*** RECORDS Section Begins ***

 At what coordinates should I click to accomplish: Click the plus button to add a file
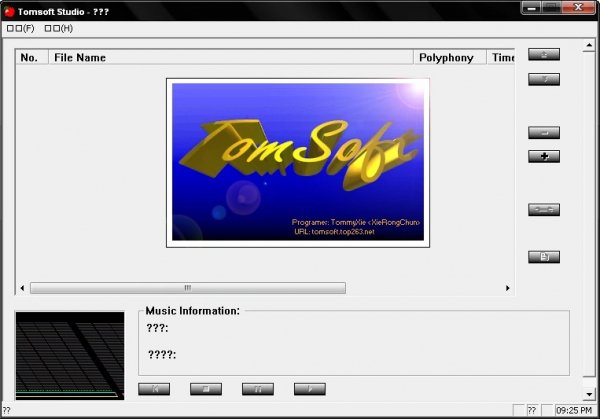click(544, 157)
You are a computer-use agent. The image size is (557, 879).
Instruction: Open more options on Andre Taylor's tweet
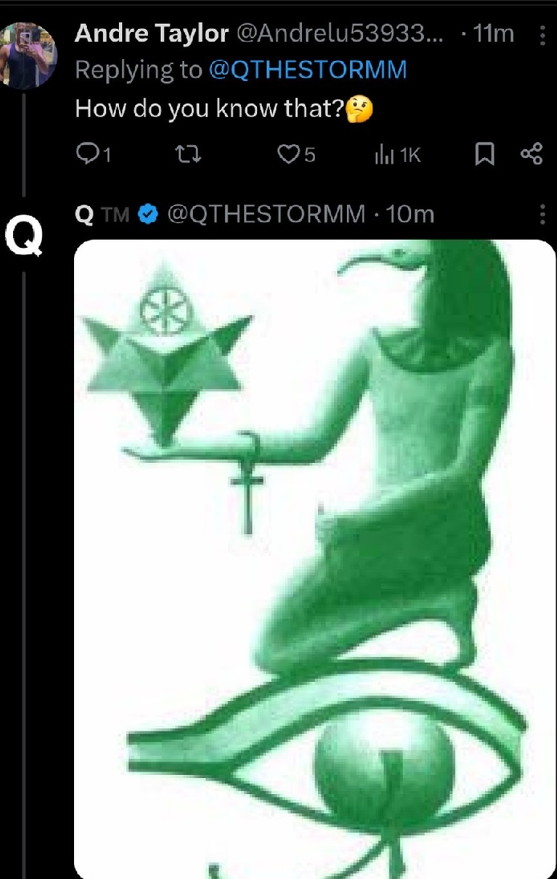542,35
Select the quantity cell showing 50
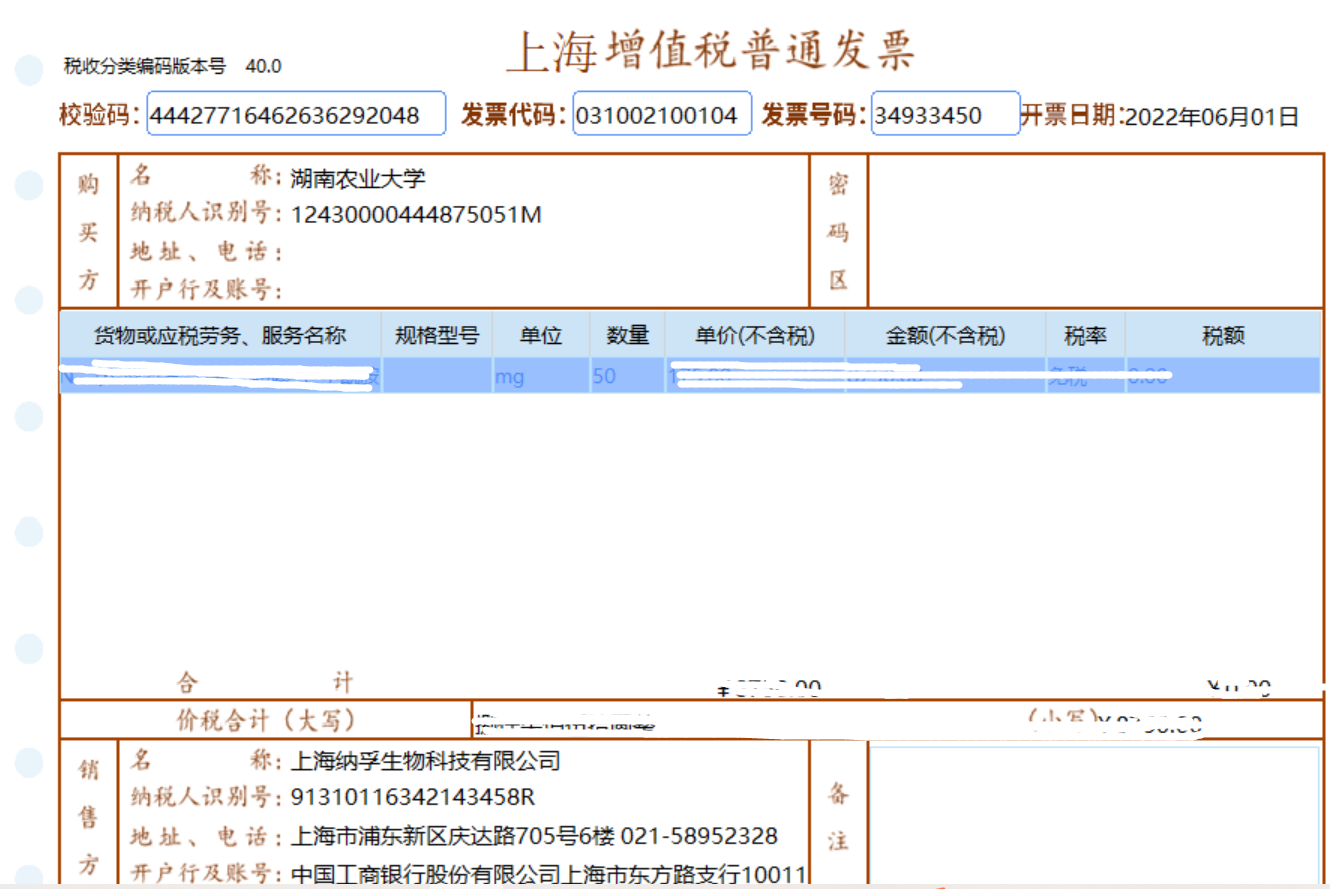The image size is (1330, 889). tap(604, 377)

*** RECORDS Section Ends ***

> EXERCISE
Give the records again without a single change, and exclude the pictures.

> TASK RESULT
 At what coordinates should I click to accomplish: Click the plus button to add a file
click(544, 157)
You are a computer-use agent. The image size is (557, 879).
Instruction: Open more options on Andre Taylor's tweet
542,35
Select the quantity cell showing 50
The image size is (1330, 889). tap(604, 377)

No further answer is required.